I've noticed most posts here are all about the dutch oven. I understand, it looks beautiful, but on a cost and convenience basis why do so many people skip over the humble bread pan?
Less variables, less to go wrong, easier proofing. Especially for people just starting out. What made you skip the humble pan?
by BeeMoMoTron

44 Comments
The bread pictured here uses the same process as my previous post(minus the seeds). Forgot the rule sorry. ☺️
Your bread is a great example of this! Baking in a Dutch oven makes it easy to create and manage steam during baking. These loaves look a bit steam deprived.
You know, I just started using the bread pan for Sourdough. I love it so much more then a banneton, and so much easier I might add. I won’t go back.
Nice looking bread by the way!
I love to use my Emile Henry long loaf pan (I’ve seen it called Italian Loaf and Pullman). I really don’t want to use a steam tray in the oven, and so I bake covered as one does in a Dutch oven. I like the shape of longer loafs.
Elly who does home milled flour breads uses all sorts of bread tins and puts them in what looks like an upside down aluminum roasting pan. Again I think for steam.
Your breads look wonderful btw.
I love making Sourdough sandwich loaves. They just are more practical to me~♡
I’ve actually been wanting to make a loaf in my bread pan, so I can make sandwiches easier. I’m just stuck in the Dutch oven rhythm right now. I’ll get out eventually lol
They’re so cute they look like they belong in animal crossing
I have a Dutch oven, I don’t own a bread pan!

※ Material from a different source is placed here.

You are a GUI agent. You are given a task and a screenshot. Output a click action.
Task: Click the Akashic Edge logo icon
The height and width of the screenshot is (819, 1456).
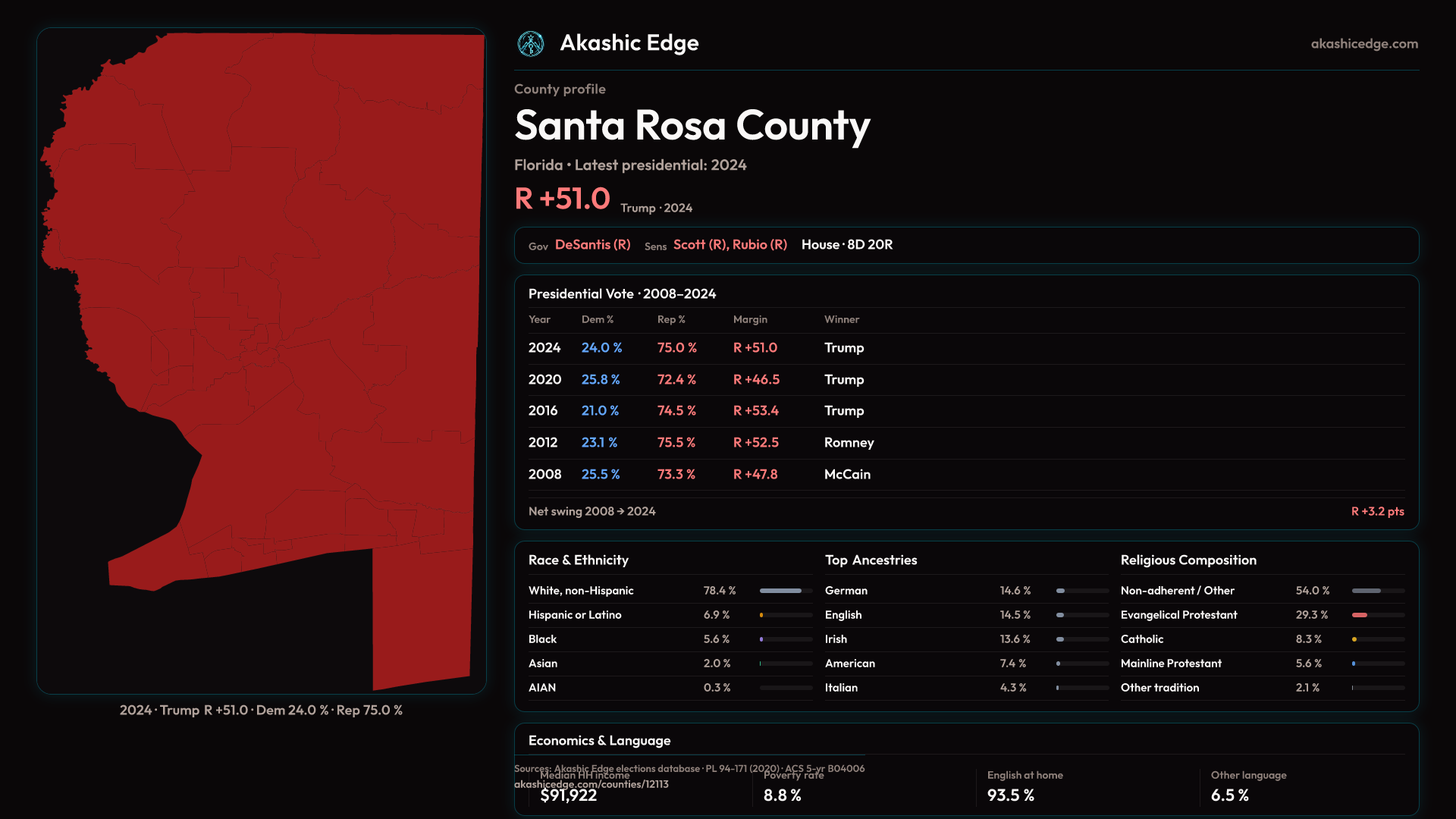click(531, 44)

When I worked in a bread bakery we used those large Pullman loaf pans to make loaves and as a busy baker they were great. No scoring, no messing around with a peel and potentially messing up the dismount, no remembering to inject steam then release it, just slide the lid in and toss it in. Easy peasy. I should get a Pullman pan tbh, my big use case is eating it with things like pasta or lasagna and it’d definitely be easier to cut…
Ask for skipping it, I didn’t exactly it’s just the house we moved into left behind an ancient and rusty cast iron chili pot that I brought back to life and use instead. I’ve had my eye on a challenger pan but I don’t make enough bread imo to justify the cost so I just stick with my inherited chili pot 😬.
Hey my name is Dale Dobeck.. I think I can help with this pan/pann dilemma.
Honestly I just already own a Dutch oven but I would have to buy a separate bread pan. That’s the only reason.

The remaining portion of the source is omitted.